Naturally, Danny defeats them—he is the hero, after all. He’s also indignant about repeatedly being called “outworlder.” “K’un-Lun was my home,” he insists. “I wasn’t an outworlder. Not to them. I was one of them. K’un-Lun is part of me.”
It’s all kept strictly in the world of fiction, of course. No one refers to Danny as American or—more to the point—white. No one refers to the citizens of Liu-Shi or K’un-Lun as Chinese, or Tibetan, or Asian.
The controversy over the Netflix show revolved largely around the question of whether it is appropriate for a white man to have a central role in this narrative, or if he’s appropriating something that rightfully belongs to others.
Brisson’s Iron Fist seems to answer that question with: of course a white guy deserves a central role in this story, and anyone suggesting otherwise is probably just jealous. That is, if they don’t have another, more sinister agenda.
That is a bad take, Brisson.
It’s not Danny’s fault that he was brought to K’un-Lun as a child, or that the role of Iron Fist was handed to him, at least in part, through political corruption and not his own merit—just like it’s not any privileged person’s fault that they have privilege. And there’s a sensitive, complex story to be told there.
But Danny’s loud refusal to see the Liu-Shi-ers’ point of view on this is his fault. His insistence that he’s from K’un Lun—when he’s, you know, not—is the equivalent of covering his ears and shouting “LA LA LA I’M THE IRON FIST AND I CAN’T HEAR YOU.” The fact that he winds up fighting the original One—the guy who was replaced by the robot—who explains exactly how corrupt Danny’s victory was makes Danny’s response of “I earned this power. I earned this title” completely ludicrous. He’s not a champion. He’s a frat bro complaining about affirmative action while lounging in a student center with his daddy’s name over the door. And positioning that behavior as heroic compounds the offensiveness of a trope that was tired and insulting 40 years ago, let alone in 2018.
And, of course, it’s all told through the mechanism of a white guy beating up a bunch of Asian people.

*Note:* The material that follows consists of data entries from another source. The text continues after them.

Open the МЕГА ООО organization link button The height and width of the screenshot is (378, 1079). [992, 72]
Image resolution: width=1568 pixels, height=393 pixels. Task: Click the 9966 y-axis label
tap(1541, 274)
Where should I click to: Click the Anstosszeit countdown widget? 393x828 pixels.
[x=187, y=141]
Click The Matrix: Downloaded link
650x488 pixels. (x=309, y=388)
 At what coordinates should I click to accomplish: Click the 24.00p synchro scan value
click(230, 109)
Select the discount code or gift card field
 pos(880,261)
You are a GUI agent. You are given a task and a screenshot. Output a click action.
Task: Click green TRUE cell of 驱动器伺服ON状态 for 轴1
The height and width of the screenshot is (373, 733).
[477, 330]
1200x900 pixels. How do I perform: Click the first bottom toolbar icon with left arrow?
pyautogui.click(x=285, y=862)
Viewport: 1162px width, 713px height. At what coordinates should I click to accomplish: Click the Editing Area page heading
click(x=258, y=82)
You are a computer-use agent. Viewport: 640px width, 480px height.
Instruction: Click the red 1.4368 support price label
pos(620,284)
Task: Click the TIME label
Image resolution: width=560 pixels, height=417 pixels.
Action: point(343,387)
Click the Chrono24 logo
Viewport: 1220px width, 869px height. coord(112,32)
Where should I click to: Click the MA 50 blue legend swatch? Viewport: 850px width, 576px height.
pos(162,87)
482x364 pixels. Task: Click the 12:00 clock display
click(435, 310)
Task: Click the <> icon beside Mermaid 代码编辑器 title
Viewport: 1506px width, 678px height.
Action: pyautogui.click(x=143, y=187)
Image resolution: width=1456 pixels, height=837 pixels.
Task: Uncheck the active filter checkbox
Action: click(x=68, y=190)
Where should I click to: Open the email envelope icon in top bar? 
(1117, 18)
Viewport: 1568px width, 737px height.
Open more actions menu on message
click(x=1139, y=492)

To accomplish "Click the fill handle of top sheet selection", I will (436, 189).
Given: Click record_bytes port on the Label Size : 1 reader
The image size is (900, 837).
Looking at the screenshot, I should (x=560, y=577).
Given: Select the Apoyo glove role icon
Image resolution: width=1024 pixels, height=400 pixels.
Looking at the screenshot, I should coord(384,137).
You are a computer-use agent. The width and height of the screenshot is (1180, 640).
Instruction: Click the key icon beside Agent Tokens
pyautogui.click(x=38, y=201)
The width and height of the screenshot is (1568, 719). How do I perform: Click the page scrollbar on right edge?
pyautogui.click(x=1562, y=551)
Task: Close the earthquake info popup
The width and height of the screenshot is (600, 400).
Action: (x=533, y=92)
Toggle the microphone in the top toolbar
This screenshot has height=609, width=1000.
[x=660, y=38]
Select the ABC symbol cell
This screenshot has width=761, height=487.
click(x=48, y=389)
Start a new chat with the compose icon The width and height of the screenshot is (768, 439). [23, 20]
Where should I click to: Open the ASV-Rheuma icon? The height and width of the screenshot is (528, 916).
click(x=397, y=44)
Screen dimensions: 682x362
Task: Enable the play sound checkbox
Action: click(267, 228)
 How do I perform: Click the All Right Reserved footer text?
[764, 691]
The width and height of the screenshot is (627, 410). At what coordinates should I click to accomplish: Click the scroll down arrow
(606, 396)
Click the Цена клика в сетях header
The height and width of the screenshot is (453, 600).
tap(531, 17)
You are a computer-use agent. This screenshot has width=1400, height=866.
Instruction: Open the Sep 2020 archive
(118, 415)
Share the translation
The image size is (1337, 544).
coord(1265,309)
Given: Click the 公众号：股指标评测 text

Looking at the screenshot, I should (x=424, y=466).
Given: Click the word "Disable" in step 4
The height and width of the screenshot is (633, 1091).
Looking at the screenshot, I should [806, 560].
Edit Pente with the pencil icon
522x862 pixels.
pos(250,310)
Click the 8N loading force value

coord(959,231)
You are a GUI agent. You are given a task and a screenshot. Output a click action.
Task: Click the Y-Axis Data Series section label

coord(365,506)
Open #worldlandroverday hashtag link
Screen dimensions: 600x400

(Oh, and just in case all that wasn’t enough, Danny’s told that the chi he’s absorbing from the masters he’s defeated is temporary, weaker chi (and in the case of one master, actively toxic). I don’t pretend to be an expert on chi, but my understanding is that it’s the energy or life force of every living thing. Danny’s Iron Fist comes from his ability to harness it as a weapon, not from having “more” or “better” energy than other people. So a. it’s ludicrous to suggest that he could lose it in the first place and b. are you seriously implying that Asian people have inferior chi to white people??? What!!! Who signed off on this comic?! It’s too early to blame Akira Yoshida.)
The story ends with Danny reconnecting with his chi, apparently via sheer pissiness, and the few noble Liu-Shiers apologizing to Danny for not getting that he totally is The Best Asian after all. “I was chosen. I have no doubts anymore,” thinks a newly confident Danny before sailing off, shirt open and fluttering in the breeze, the frat bro taking his yacht and heading back to the sick Ultimate Frisbee game in the quad. Take that, anyone who questioned this entitled man-child’s right to his title! Put your lesser chi in your pipe and smoke it!
God, I hope Shang Chi punches him in the face a lot next storyline.